Trains running in tubes evacuated of air don’t have the sonic boom problem, making comfortable acceleration their limiting factor; when driving a car 0.1g is the rule of thumb for comfort, so at that acceleration an end-to-end express traverse would take 1 hour 11 minutes (topping out at a whopping 4,662 mph midway through the trip!). Compares favorably to driving through the Metroplex today. Hmm.
A full suite of walking, bicycling, and driving facilities could be provided, the latter perhaps underground (40-lane freeway tunnels or some such?) in the form of Underways, which is also the realm where these maglevs will be speeding through. With all this underground infrastructure, the whole surface level could be given over to pedestrian malls, calm, quiet, and unpolluted. Industrial infrastructure could also be burrowed underground, such as the massive nuclear reactors studded along the coast like pearls, providing electric power as well as water via nuclear desalination.
Satellites of Pacific Coast City
Underground aqueducts from these facilities could refill the Salton Sea and Lake Tulare, restore all the rivers of the western United States to full power (and obviate the need for dams, by the way, so we can demolish them and do environmental reclamation for all these reservoirs), and provide abundant water for satellite hubs of Pacific Coast City located further inland, such as Las Vegas and the Lake Tahoe region.
Speaking of which, just imagine what 100 million or more people located within easy driving and train-riding distance would do for the Sierra Nevada and Cascade ski resort industry; there would almost certainly be a parallel corridor stretching across the peaks of the Cascades and the Sierras of intensive recreational development, perhaps forming another population center unto itself! Yikes.
This is an America whose center of population is not in the Ozarks but rather deep in the Great Basin, maybe even westward of that! After all, the spine of Rockies could become an even bigger recreational corridor than the Sierras and the Cascades, attracting even more people into the West, and Alaska calls, a mountainous state with more coastline than the entire rest of the country put together.

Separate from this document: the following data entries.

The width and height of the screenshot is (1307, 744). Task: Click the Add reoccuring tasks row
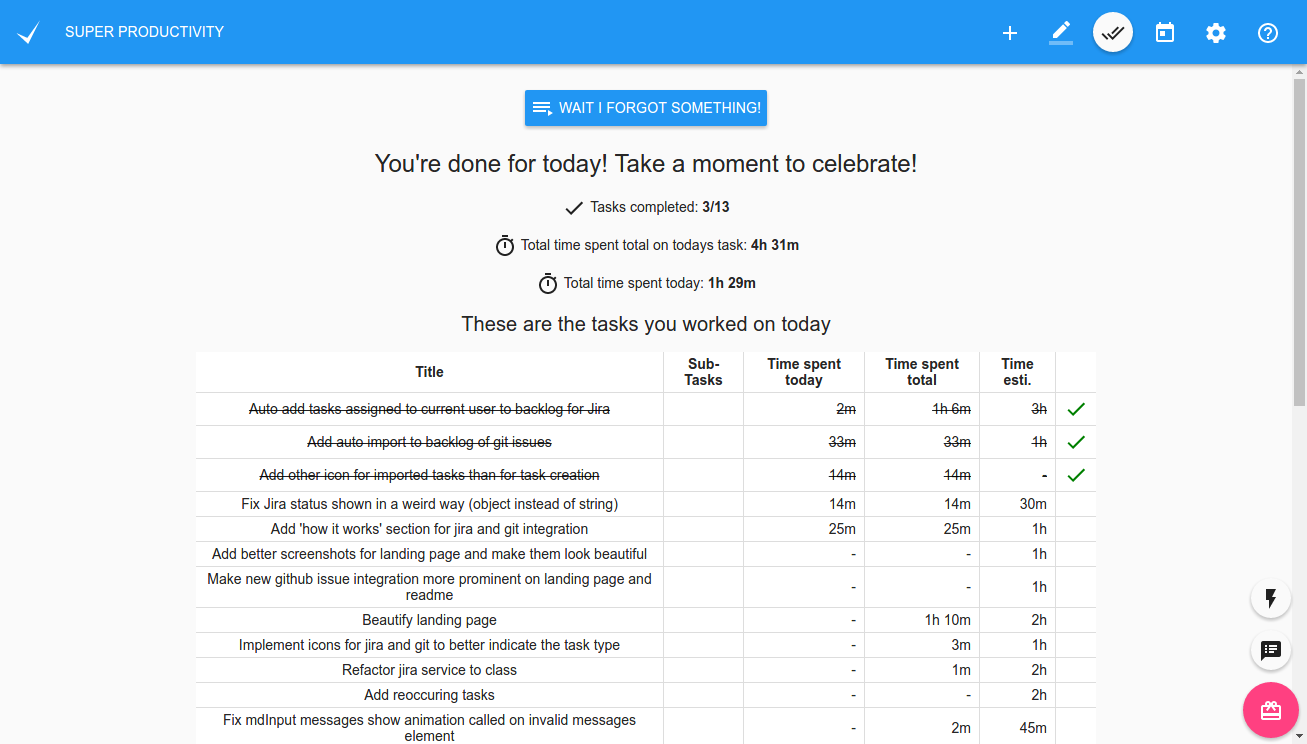429,695
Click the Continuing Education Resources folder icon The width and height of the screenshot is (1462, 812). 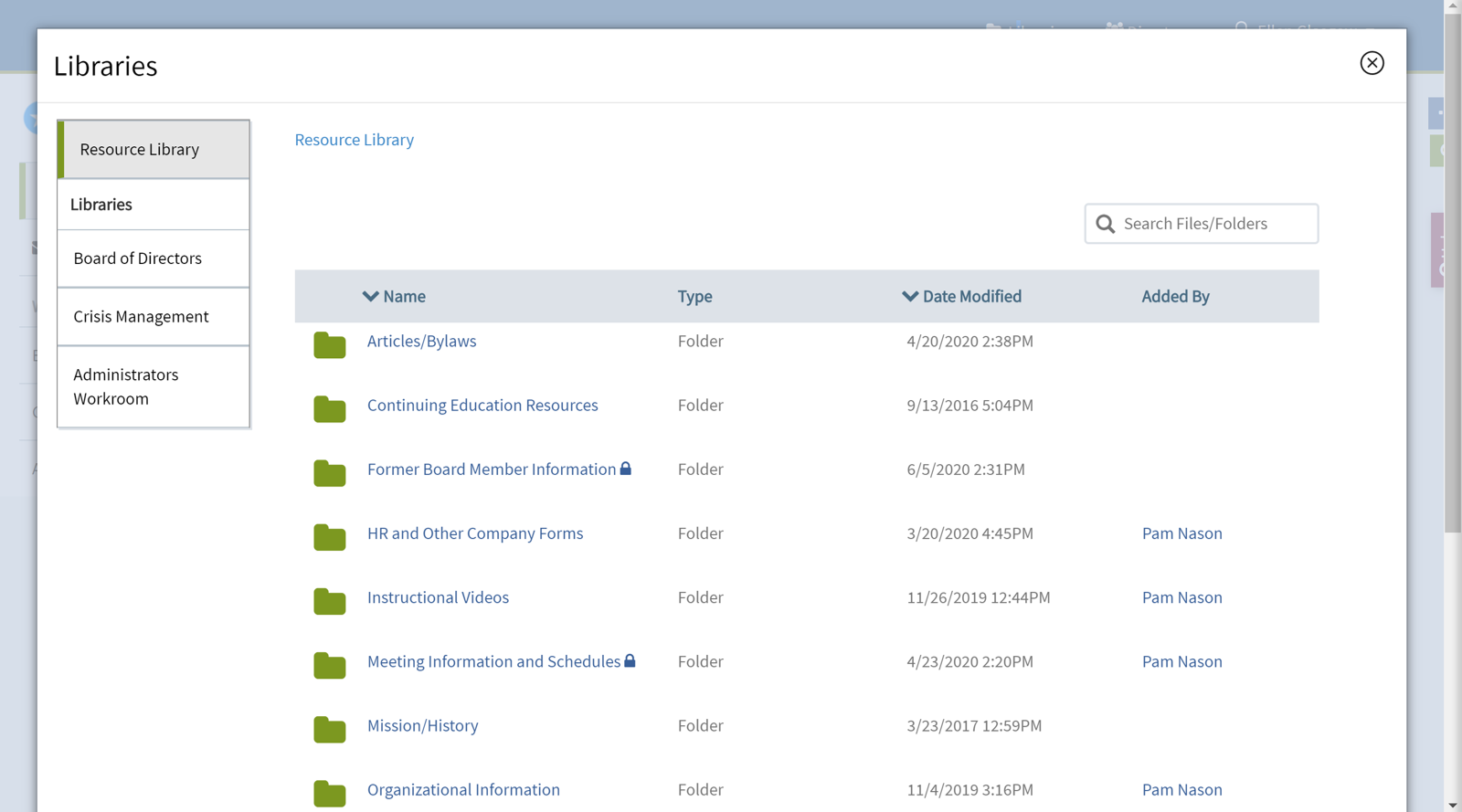[330, 409]

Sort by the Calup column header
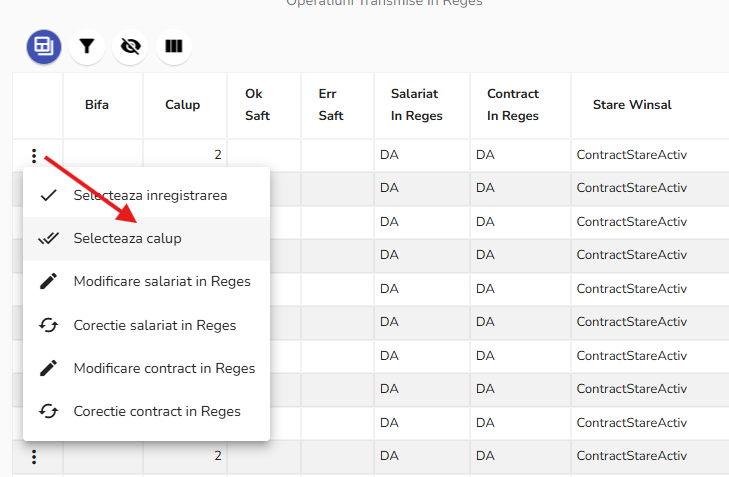pos(182,105)
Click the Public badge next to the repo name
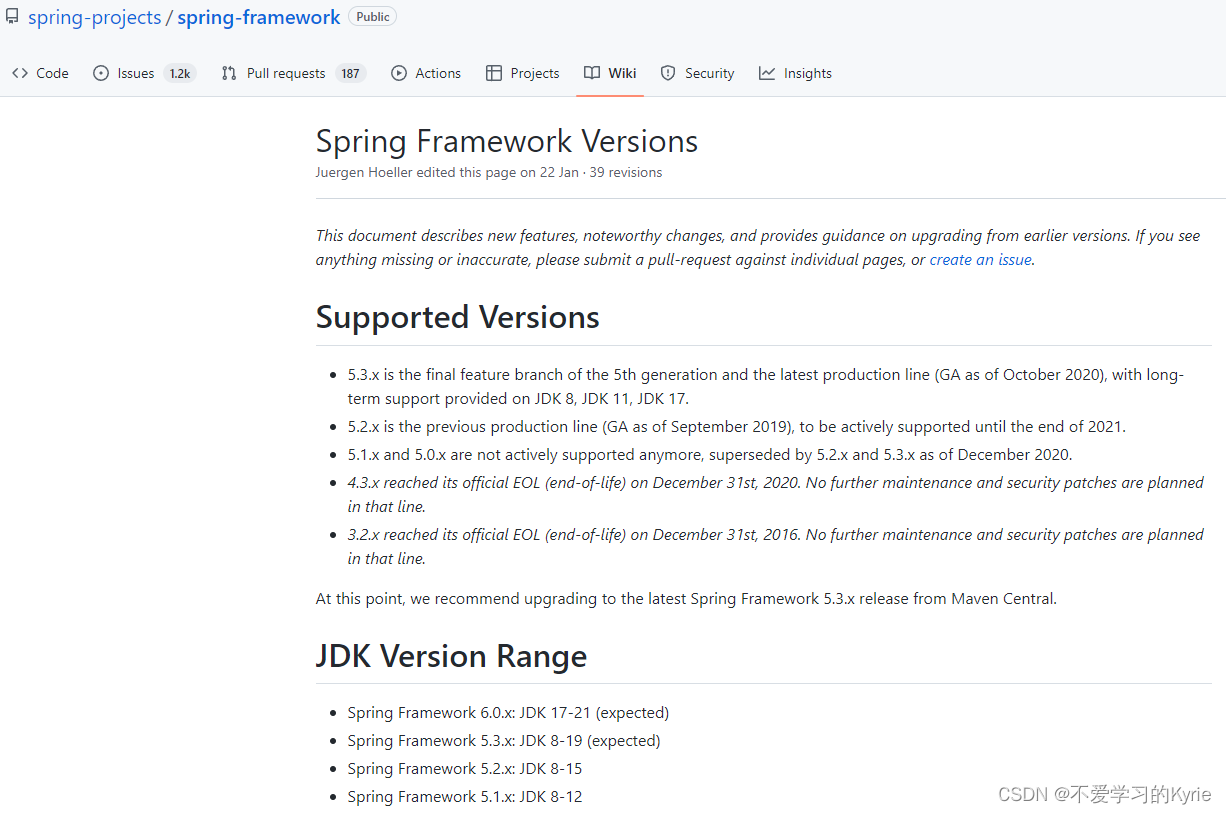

Admittedly this is as much a thought experiment as a serious proposal, but the sheer vision of it all boggles the mind, as does the realization that, while not the path of least resistance by any stretch of the imagination, such a future for America’s human geography is possible, even feasible. Am I saying we should actually go build Pacific Coast City? Not necessarily. But I do say, without hesitation, that when it comes to building the future, let’s not settle for less; let’s dream big.